Install the wires to Arduino pins 0,1,2 and gnd.
Remove the sticky backing and put the breadboard in place.
Install (glue) bump guard onto mouth assembly.
Install transistor switch to control power to servo motors. These motors consume about 60 milliamps just staying in place—and that is too much drain on our limited supply.
Check the wiring according to this schematic.
The Arduino file, “Little friend smile” is posted on hackaday.io
Mato should run with a smile on her face that turns to a frown when she bumps into something. Occasionally, she will blink.If it has been a while since a “bump” occurs, she will half close her eyes for a few seconds of rest. If someone walks past (PIR active), she will smile, wink and move forward.
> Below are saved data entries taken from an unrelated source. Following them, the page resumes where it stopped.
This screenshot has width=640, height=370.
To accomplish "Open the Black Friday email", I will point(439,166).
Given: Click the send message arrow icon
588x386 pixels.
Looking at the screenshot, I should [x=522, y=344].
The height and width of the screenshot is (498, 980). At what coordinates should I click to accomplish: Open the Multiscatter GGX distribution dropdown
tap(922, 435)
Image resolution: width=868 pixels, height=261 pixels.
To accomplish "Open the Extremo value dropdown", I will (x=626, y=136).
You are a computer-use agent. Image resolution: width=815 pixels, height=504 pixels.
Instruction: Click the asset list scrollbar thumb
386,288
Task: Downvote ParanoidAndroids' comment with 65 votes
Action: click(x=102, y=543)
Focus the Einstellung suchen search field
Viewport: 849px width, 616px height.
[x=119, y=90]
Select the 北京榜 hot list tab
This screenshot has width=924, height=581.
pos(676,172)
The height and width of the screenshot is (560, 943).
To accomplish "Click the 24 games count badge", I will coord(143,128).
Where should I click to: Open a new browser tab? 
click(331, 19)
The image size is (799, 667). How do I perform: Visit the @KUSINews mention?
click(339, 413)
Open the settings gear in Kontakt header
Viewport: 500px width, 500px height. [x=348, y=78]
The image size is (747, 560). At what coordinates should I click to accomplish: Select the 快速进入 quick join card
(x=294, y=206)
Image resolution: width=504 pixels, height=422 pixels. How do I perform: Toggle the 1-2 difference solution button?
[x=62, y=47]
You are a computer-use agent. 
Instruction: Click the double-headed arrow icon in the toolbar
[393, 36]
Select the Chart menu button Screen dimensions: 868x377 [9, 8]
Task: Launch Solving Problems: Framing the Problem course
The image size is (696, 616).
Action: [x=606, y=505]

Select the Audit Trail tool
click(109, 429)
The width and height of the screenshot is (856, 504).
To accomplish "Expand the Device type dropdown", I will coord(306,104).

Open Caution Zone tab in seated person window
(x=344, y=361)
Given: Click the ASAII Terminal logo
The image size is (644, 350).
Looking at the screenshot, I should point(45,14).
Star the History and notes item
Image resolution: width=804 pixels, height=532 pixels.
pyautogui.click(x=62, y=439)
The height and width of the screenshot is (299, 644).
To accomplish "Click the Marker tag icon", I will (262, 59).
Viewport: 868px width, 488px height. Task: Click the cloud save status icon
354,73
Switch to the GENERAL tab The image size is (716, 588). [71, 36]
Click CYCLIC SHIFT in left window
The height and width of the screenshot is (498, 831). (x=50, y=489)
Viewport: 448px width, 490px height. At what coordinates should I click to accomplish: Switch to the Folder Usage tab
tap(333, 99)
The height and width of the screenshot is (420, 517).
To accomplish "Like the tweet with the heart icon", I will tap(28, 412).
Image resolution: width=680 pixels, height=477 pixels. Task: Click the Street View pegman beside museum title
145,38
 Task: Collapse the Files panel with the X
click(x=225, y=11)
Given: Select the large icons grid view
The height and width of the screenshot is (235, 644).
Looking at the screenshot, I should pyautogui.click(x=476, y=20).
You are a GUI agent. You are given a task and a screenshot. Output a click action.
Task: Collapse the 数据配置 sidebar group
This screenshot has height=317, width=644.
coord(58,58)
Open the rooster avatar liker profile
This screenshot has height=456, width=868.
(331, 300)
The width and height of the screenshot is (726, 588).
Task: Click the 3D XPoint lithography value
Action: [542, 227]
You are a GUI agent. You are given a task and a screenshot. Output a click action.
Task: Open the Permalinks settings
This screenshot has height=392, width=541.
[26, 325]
Mato will run until the capacitor voltage reaches about 3.5 volts, but I usually stop for a recharge at 4 volts. Using a bench power supply, set the voltage for 12.8 volts and the amps for 4.5 (my supply is only good for 5 amps—more amps would charge faster).
05/25/2016 at 00:30 •
I read about Connornishijima and the twisted bit of wire "human detection." I tried it with four inches of twisted wire and a bit of code (see antenna test for this project) and a battery powered Arduino. It seems to work well (though without directional capability), so I may use it on Mato when I sort out the power consumption and speech issues.
05/25/2016 at 14:34 •
I've named this "human detection" method the "Connor Nishijima Effect." My old method--stop the robot, wait a few seconds for the PIR sensor to settle, then check the PIR sensor for activitiy--is not great. Motion detectors detect motion and a moving robot sees everything as motion.
I rigged up an Arduino, twisted wire and a speech module to test the system (Arduino file is available in this project as "Antenna test.")
It worked well in a stationary position, but I wondered what would happen if it were moving. I taped it to a piece of cardboard, then taped the cardboard to the top of Mato.
Next, I let it run and approached Mato. The speech module fired when I approached--and only when I approached--Hooray!
The tests are crude and this is early in the game--but it looks promising!